まだまだ20キロも走ればヘロヘロ状態だが、今から計画を立て、目標としておいても損はないだろう。とりあえず詳細な地図を手に入れ、実際にどこを走れるか、だとしたら走行距離はどのくらいになるかなど、ぼちぼち調べておきたい。たとえ計画倒れになったとしても、今住んでいる地域の地理を頭に入れるというのは無駄ではないだろう。
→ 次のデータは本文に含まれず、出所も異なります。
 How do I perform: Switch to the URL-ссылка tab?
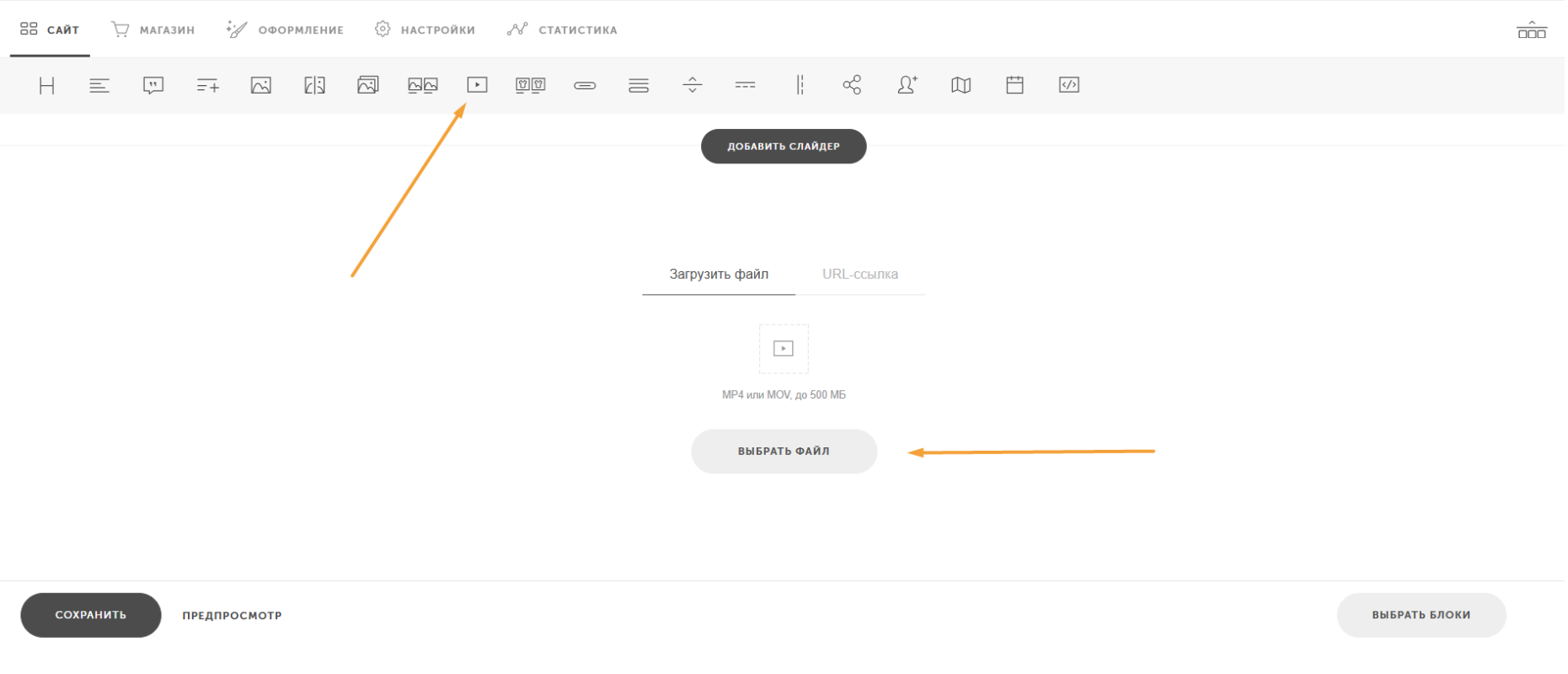(x=860, y=275)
山登りをする人たちがよく利用する国土地理院発行の地図を求め、本屋ではまっすぐに地図のコーナーに向かう。が、それらしき地図は見当たらない。確か大きな引き出しのついた棚のようなものがあるはずなんだよなと思いながらブラブラすると、壁際にそれらしき引き出しが見つかった。近くに行くと確かに引き出しに2万5千分の1とか、5万分の1とか書いてある。おお、これだこれだ。引き出しを開けると50センチ四方ほどの地図が、地域ごとに分かれて入れてある。
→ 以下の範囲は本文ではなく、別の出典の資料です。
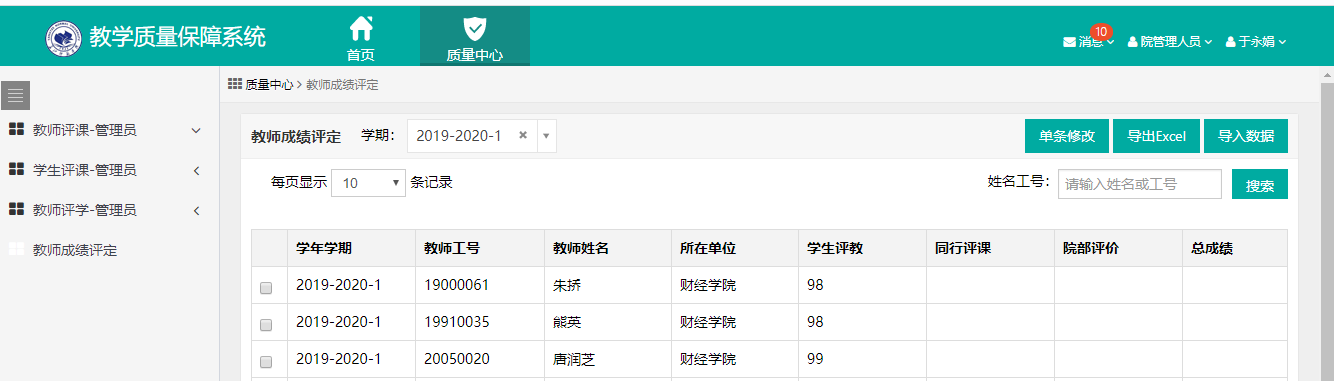Click the 搜索 search button
The image size is (1334, 381).
[1260, 185]
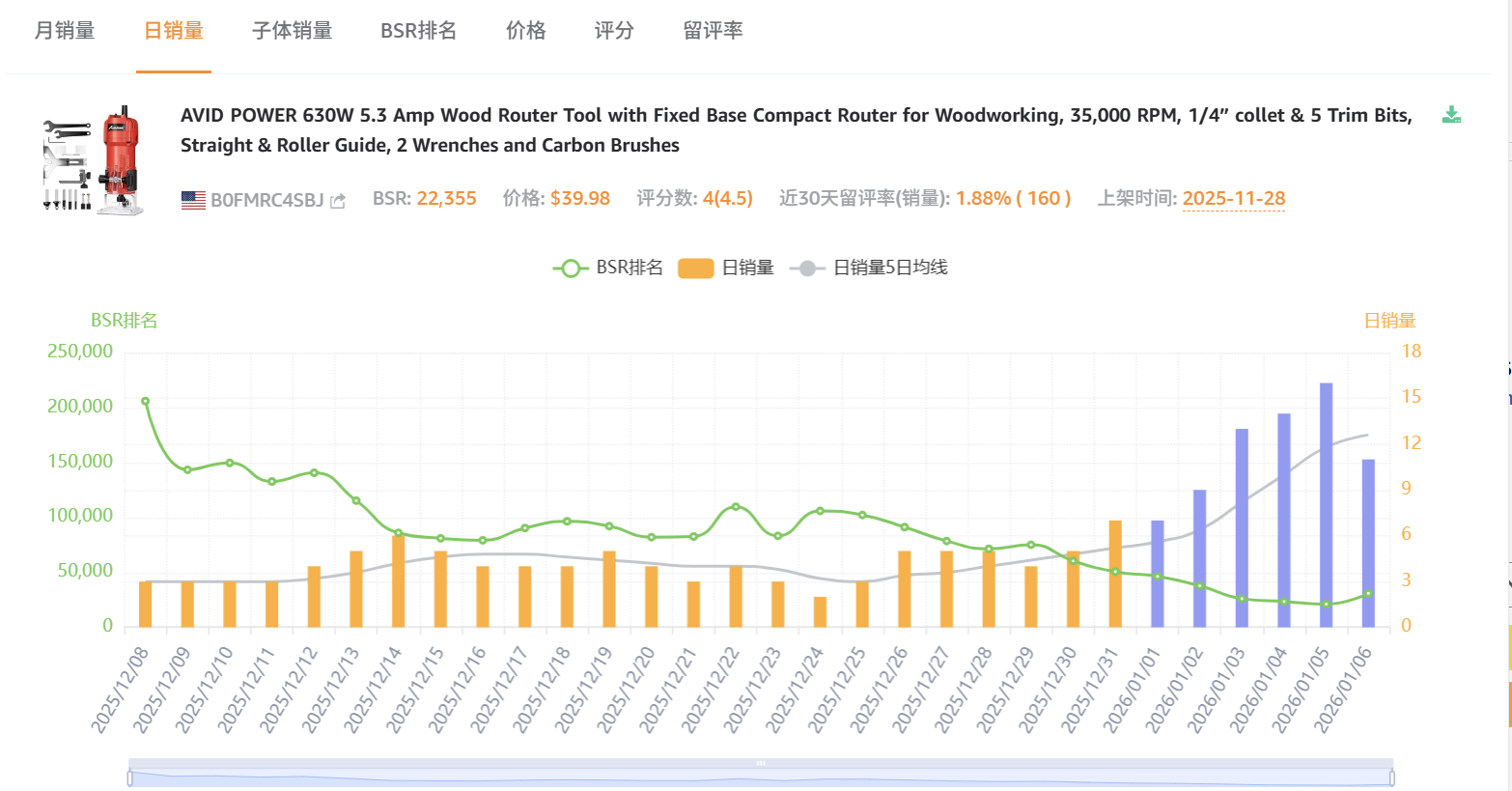Click the 2025-11-28 listing date

click(x=1233, y=198)
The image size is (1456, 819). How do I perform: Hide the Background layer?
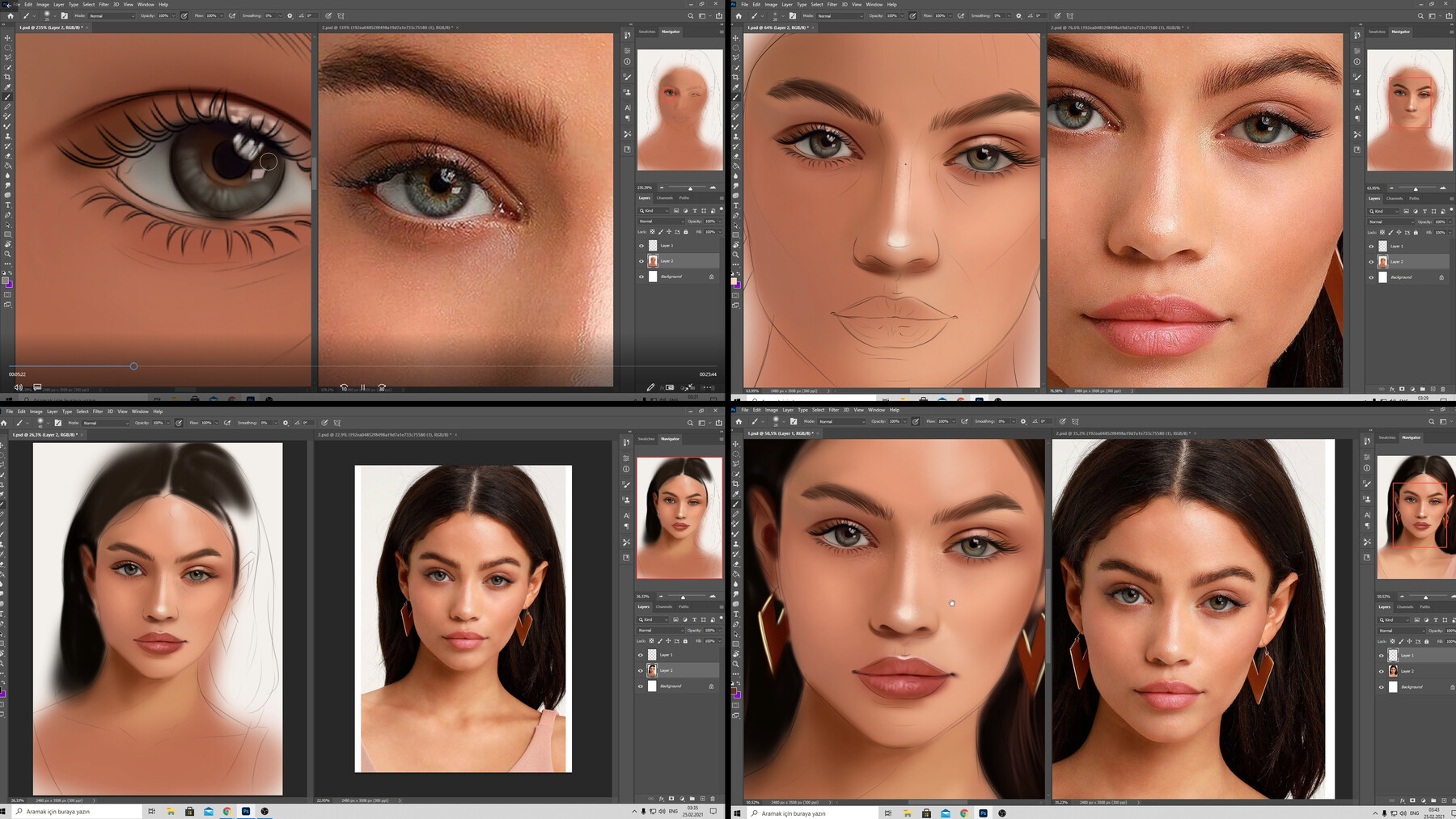click(641, 277)
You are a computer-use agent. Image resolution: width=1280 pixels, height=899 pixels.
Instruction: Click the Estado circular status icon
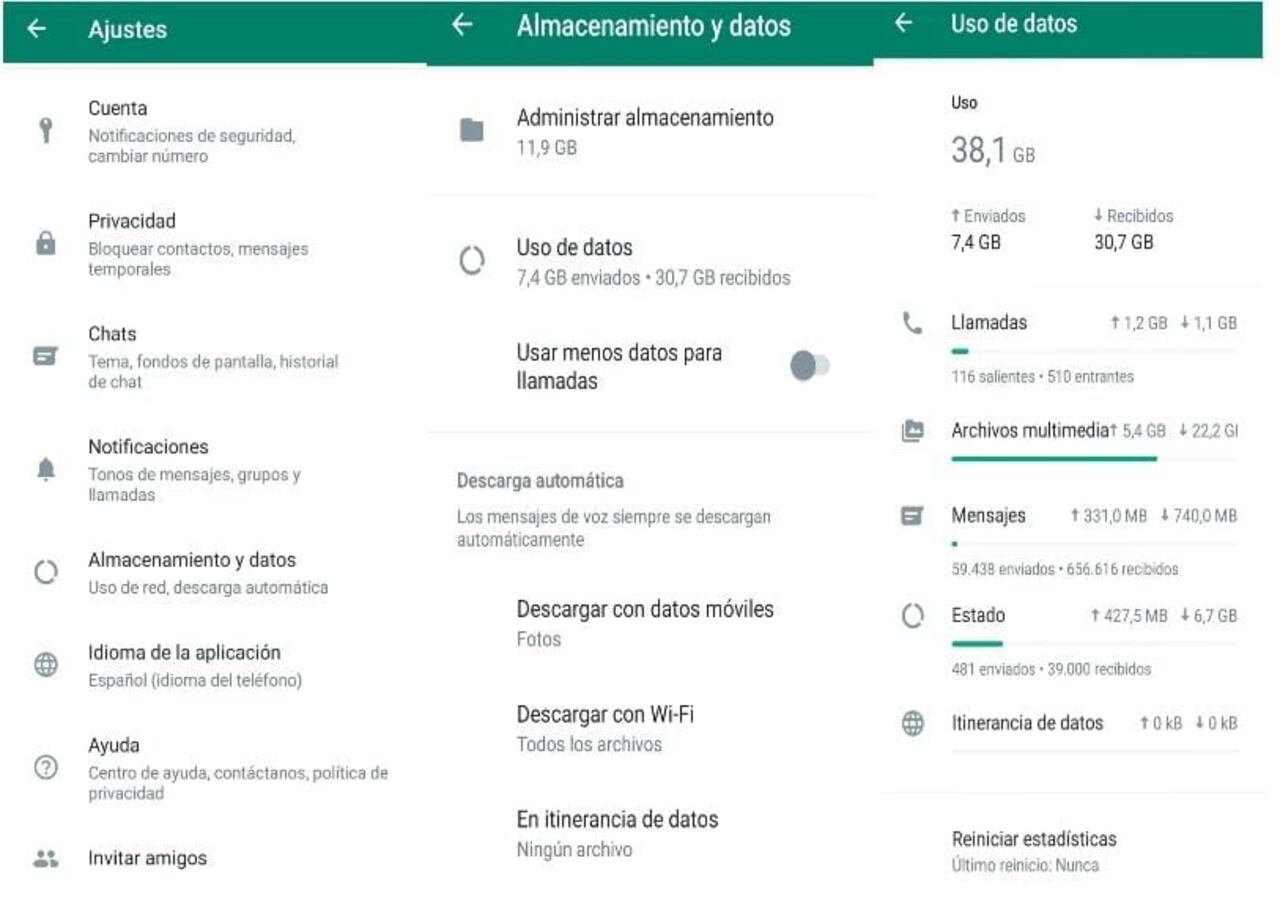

2万5千分の1の地図では、猪苗代湖全体を見ようと思えば2枚が必要だ。もう少し詳細な地図がいいかなと思い5万分の1の方も開けてみると、こちらは詳細すぎて8枚ほどは必要になりそうだ。ここまで細かいと、かえって見るのが面倒なので、2万5千分の1の方を2枚持ってレジに行く。値段が書いてなかったので尋ねると、いろいろ調べた結果1枚375円というので、750円を払って買って帰った。
国土地理院の地図を買うのは、これが2度目だ。前回は中学生の時、同級生二人と僕とで自転車で一泊二日のキャンプに行こうということになり、本屋で目的地までの地図を何枚も買った。ほぼ無計画だったので、目的地まで何キロあるのか、どのくらいの時間で着くのか見当もつかないまま出発した。家を出て数キロも行かないうちに分かれ道でどっちへ行くのかわからず、早速道端で地図を広げて調べたが、この分じゃ何日かかるのかと心配になった。
山越えルートを取ったために、自転車はほぼ降りて7時間押し続け、夕方には土砂降りの雨に遭遇するも雨具は持って来ていなかったので、3人とも濡れネズミになり、なんとか暗くなる前にキャンプ場に到着したが、ほとんど泣きそうな状態だった。
というようなことを、本屋で国土地理院の地図を物色しているうち、ふと思い出した。ナビで目的地へ自動的に連れて行ってくれる今の技術では、こうした思い出は作りにくいだろうな。